**Provided entries:**
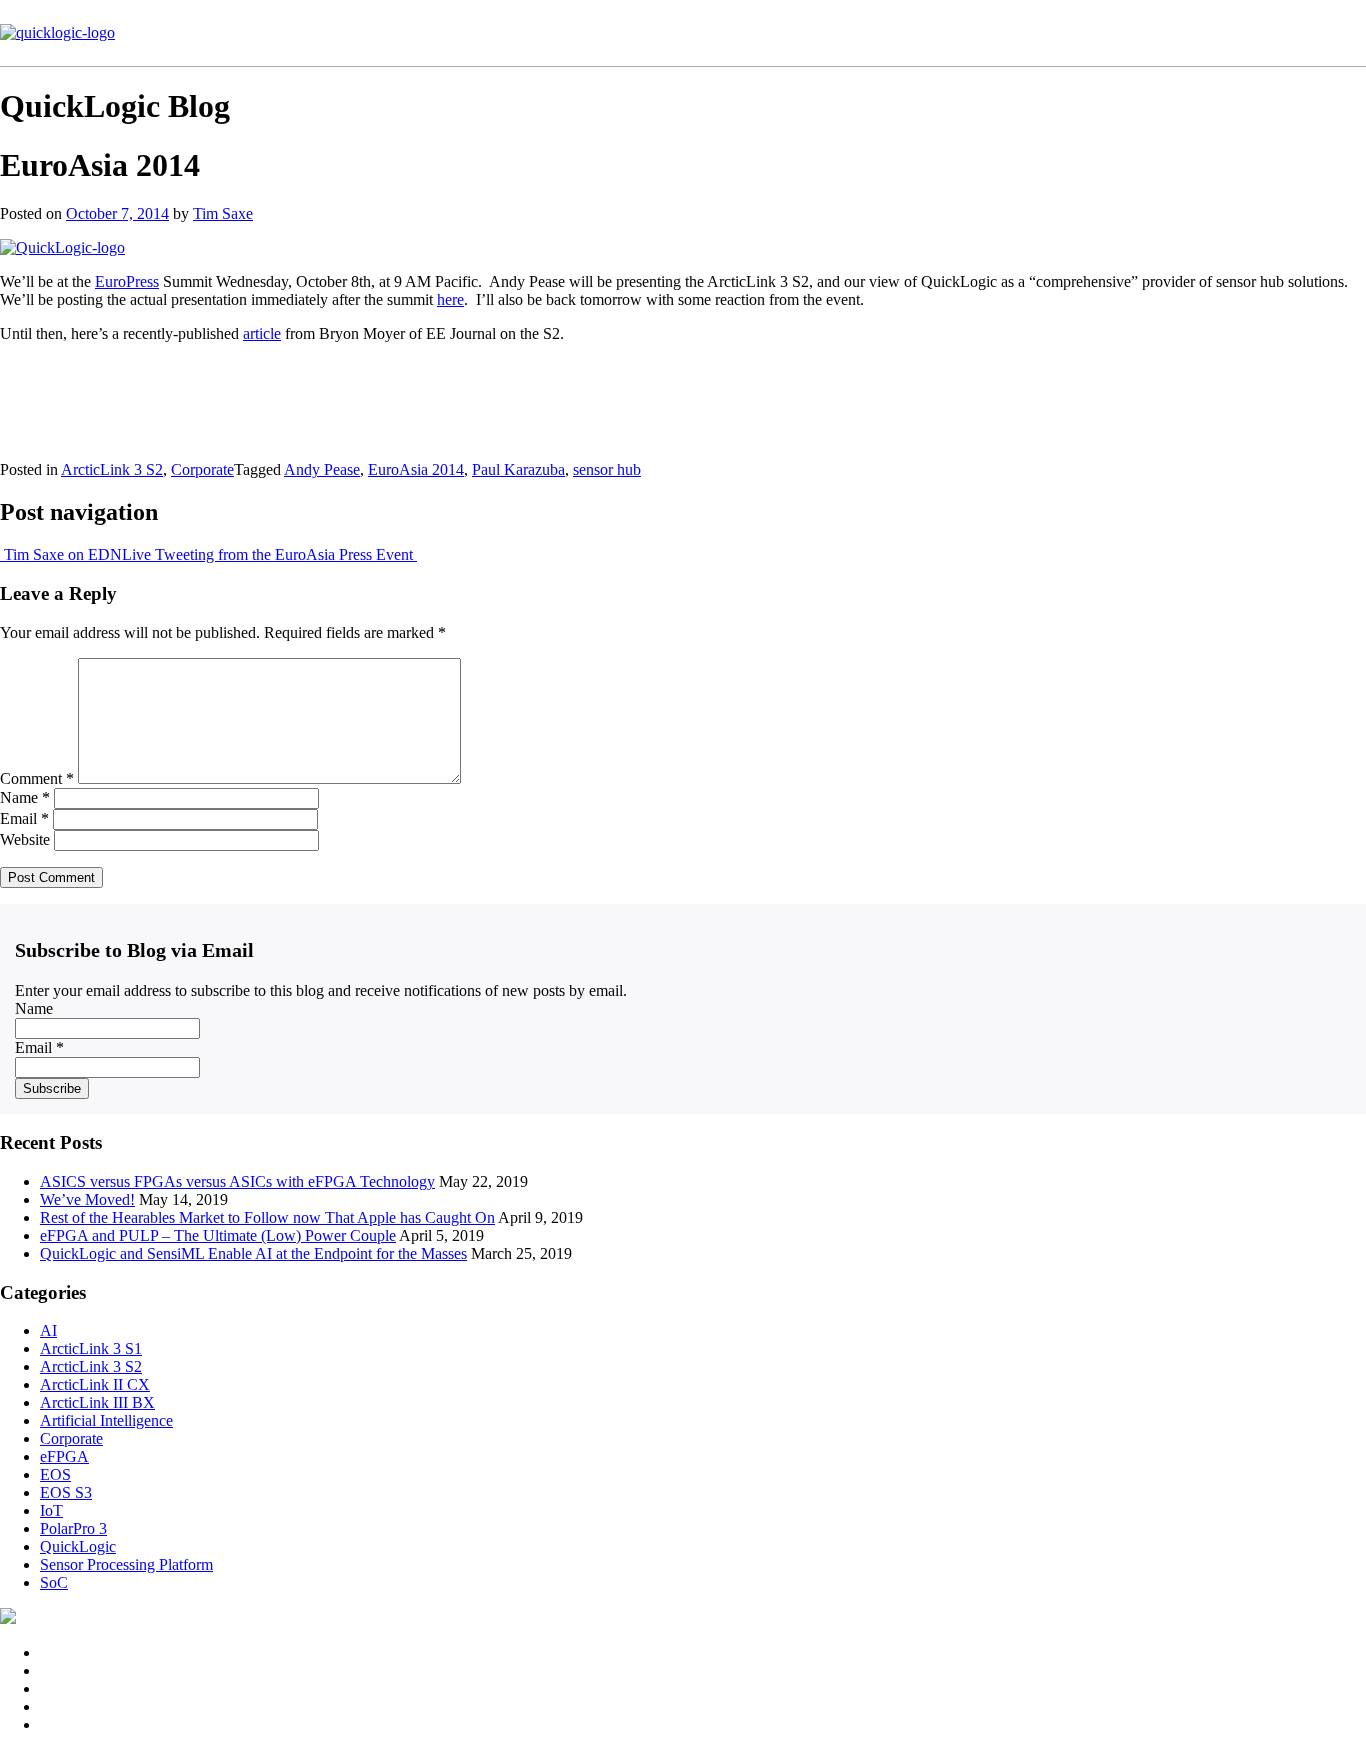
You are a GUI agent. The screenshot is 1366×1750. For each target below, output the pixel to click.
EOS (55, 1474)
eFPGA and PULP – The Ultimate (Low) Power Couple (218, 1235)
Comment (37, 778)
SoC (54, 1582)
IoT (51, 1510)
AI (48, 1330)
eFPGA (64, 1456)
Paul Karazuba (518, 469)
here (450, 299)
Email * (39, 1047)
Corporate (202, 469)
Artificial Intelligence (106, 1420)
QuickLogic (78, 1546)
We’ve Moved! (87, 1199)
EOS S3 (66, 1492)
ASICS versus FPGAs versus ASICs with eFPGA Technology (237, 1181)
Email (24, 818)
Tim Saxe (223, 213)
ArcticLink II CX (95, 1384)
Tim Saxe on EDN (61, 554)
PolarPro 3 (73, 1528)
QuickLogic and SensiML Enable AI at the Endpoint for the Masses (253, 1253)
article (262, 333)
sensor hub (607, 469)
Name (25, 797)
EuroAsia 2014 (416, 469)
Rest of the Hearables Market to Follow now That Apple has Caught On (267, 1217)
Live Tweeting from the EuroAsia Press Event (269, 554)
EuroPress (127, 281)
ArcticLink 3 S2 (112, 469)
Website (25, 839)
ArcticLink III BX (97, 1402)
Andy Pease (322, 469)
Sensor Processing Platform (126, 1564)
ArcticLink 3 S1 (91, 1348)
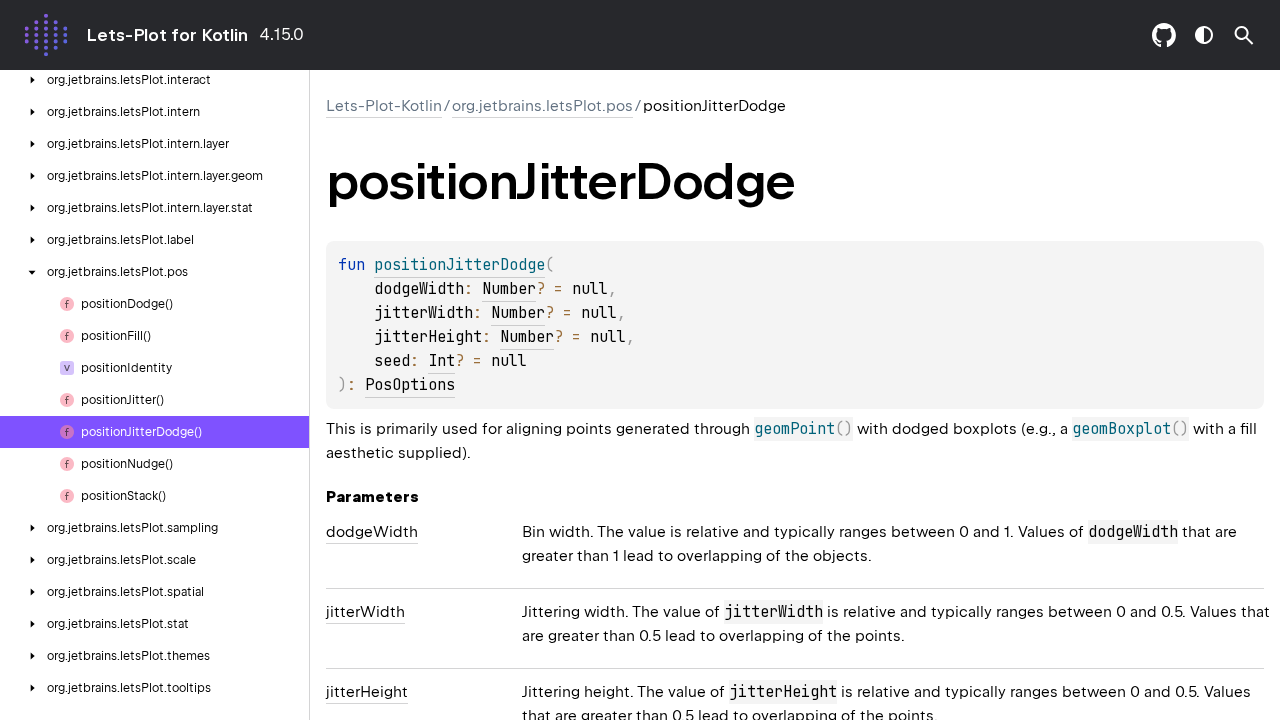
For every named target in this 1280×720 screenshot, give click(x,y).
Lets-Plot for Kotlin (167, 35)
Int (441, 361)
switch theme (1204, 35)
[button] (1244, 35)
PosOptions (410, 385)
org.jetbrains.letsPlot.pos (542, 106)
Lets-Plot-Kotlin (384, 106)
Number (509, 289)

**Work item:** Taking the records above as a whole, work out how many of their lines hold the word "click". The reply should be that number alone.

**Solution below:** 2